Phlebiopsis crassa group B: China, Guangdong Province, Renhua County, Danxiashan Nature Reserve, on fallen angiosperm branch, 4 June 2019, He 5866 (BJFC 030741, Fig. 10f); Yunnan Province, Lushui County, Gaoligongshan Nature Reserve, on fallen angiosperm trunk, 29 November 2015, He 3349 (BJFC 021744, Fig. 10g–h); Maguan County, Gulinqing Nature Reserve, on fallen angiosperm branch, 14 November 2019, He 6266 (BJFC, Fig. 10e).
Phlebiopsis crassa group C: U.S.A., Arizona, Pima County, Santa Rita Experimental Range, on Fouquieria splendens, 31 July 1976, K.K. Nakasone, KKN-86-sp (CFMR); Illinois, Coles County, Fox Ridge State Park, on hardwood, 24 September 1990, A.S. Methven, FP-1024996-sp (CFMR); Mississippi, Harrison County, Harrison Experimental Forest, on Quercus sp., 26 March 1976, H.H. Burdsall, Jr., HHB-8834-sp (CFMR).
Notes – Our phylogenetic analyses showed that samples of P. crassa group A from Vietnam, Sri Lanka and southern China formed a distinct lineage and may represent P. crassa s.s., for the type was described from Vietnam (Figs. 1, 2).

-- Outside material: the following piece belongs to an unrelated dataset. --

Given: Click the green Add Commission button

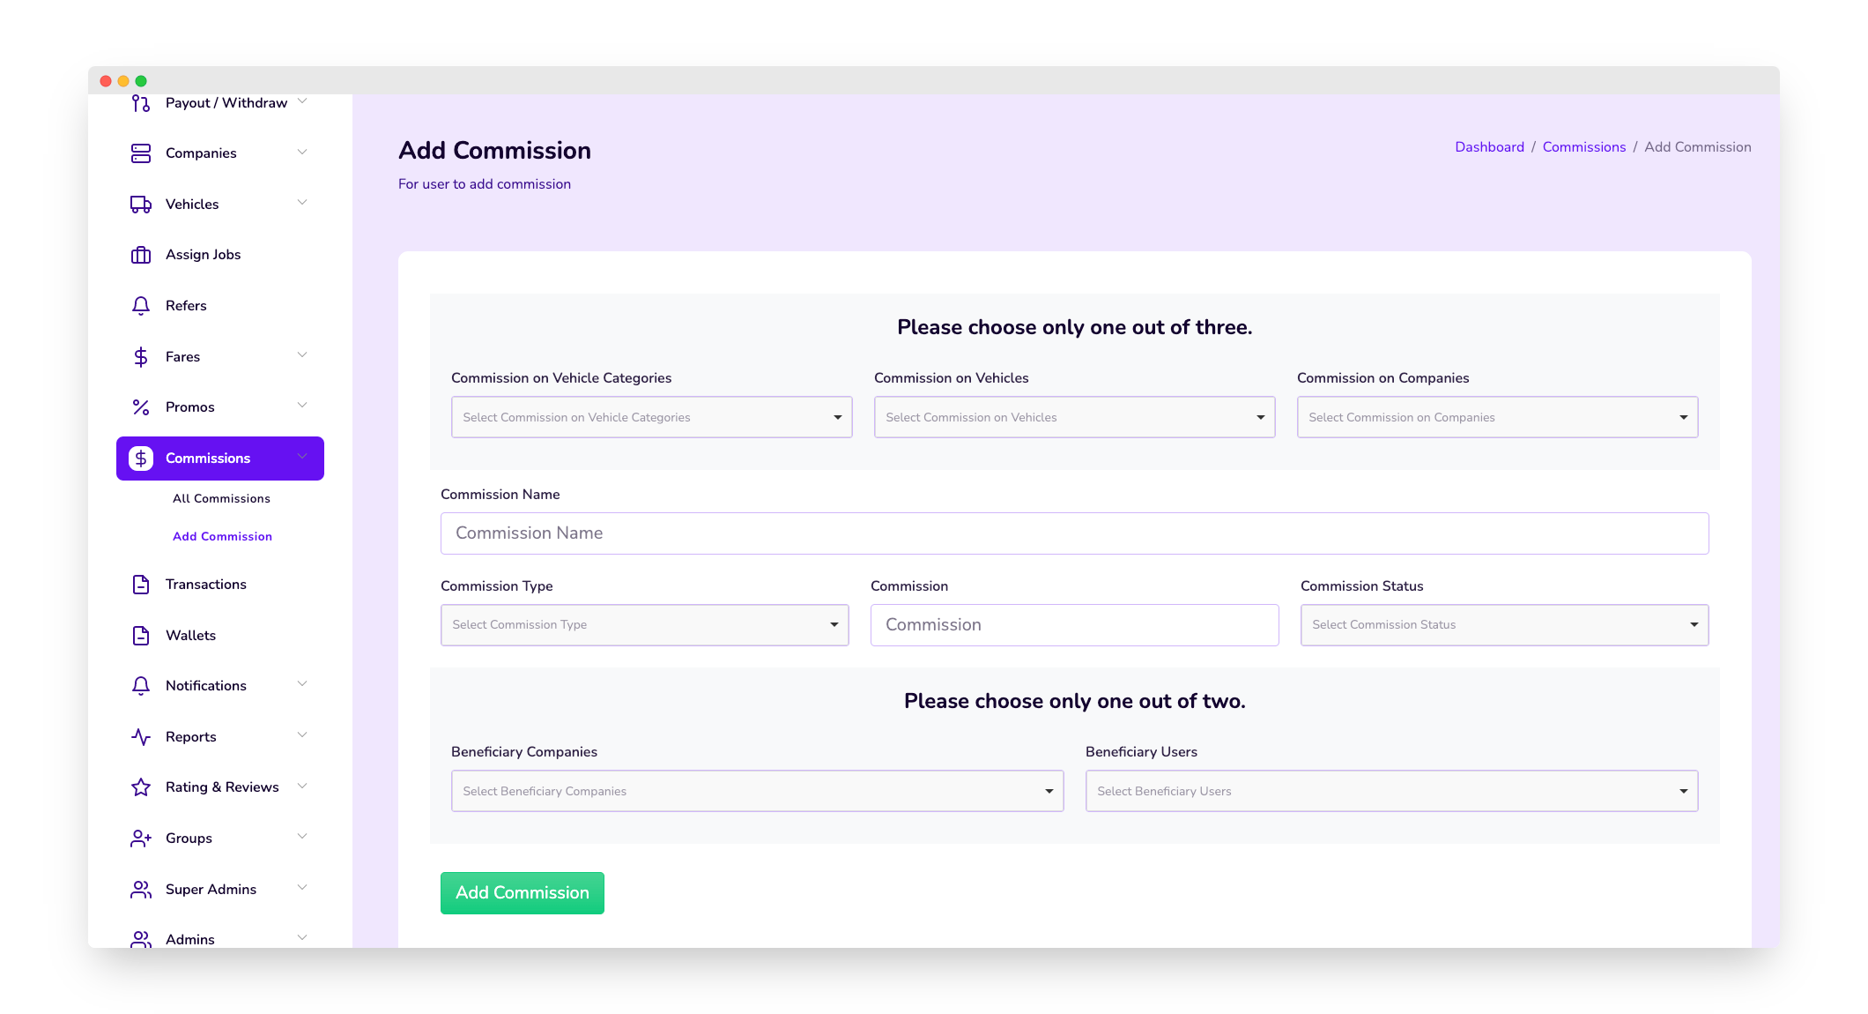Looking at the screenshot, I should pos(523,893).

Collections from southern China and Japan, group B, and the U.S.A., group C, clustered into two lineages in the ITS tree (Fig. 2,). All three lineages of P. crassa are morphologically similar, however. Unraveling this species complex is beyond the scope of this study, involving a number of presumed synonyms of P. crassa; see Lentz (1955) and Burdsall (1985).
Phlebiopsis darjeelingensis Dhingra, Nova Hedwigia 44: 222, 1987.
Phanerochaete lamprocystidiata Sheng. H. Wu, Mycotaxon 90: 426, 2004.
Phlebiopsis lamprocystidiata (Sheng H. Wu) Sheng H. Wu & Hallenb., Fungal Diversity 42: 116, 2010.
Notes – Because P. darjeelingensis, from India, and P. lamprocystidiata, from Taiwan, are nearly identical morphologically — basidiomata ceraceous when fresh then corneous when dried, well-developed subiculum of compactly packed, hyaline hyphae, and cystidia and basidiospores of similar shape and size (Dhingra 1987; Wu 2004), we consider P. lamprocystidiata to be a later synonym of P. darjeelingensis. Zmitrovich (2018) transfer Phlebiopsis lamprocystidiata to Phaeophlebiopsis based on morphology, our phylogenetic analyses show that it belongs to Phlebiopsis s.s., however.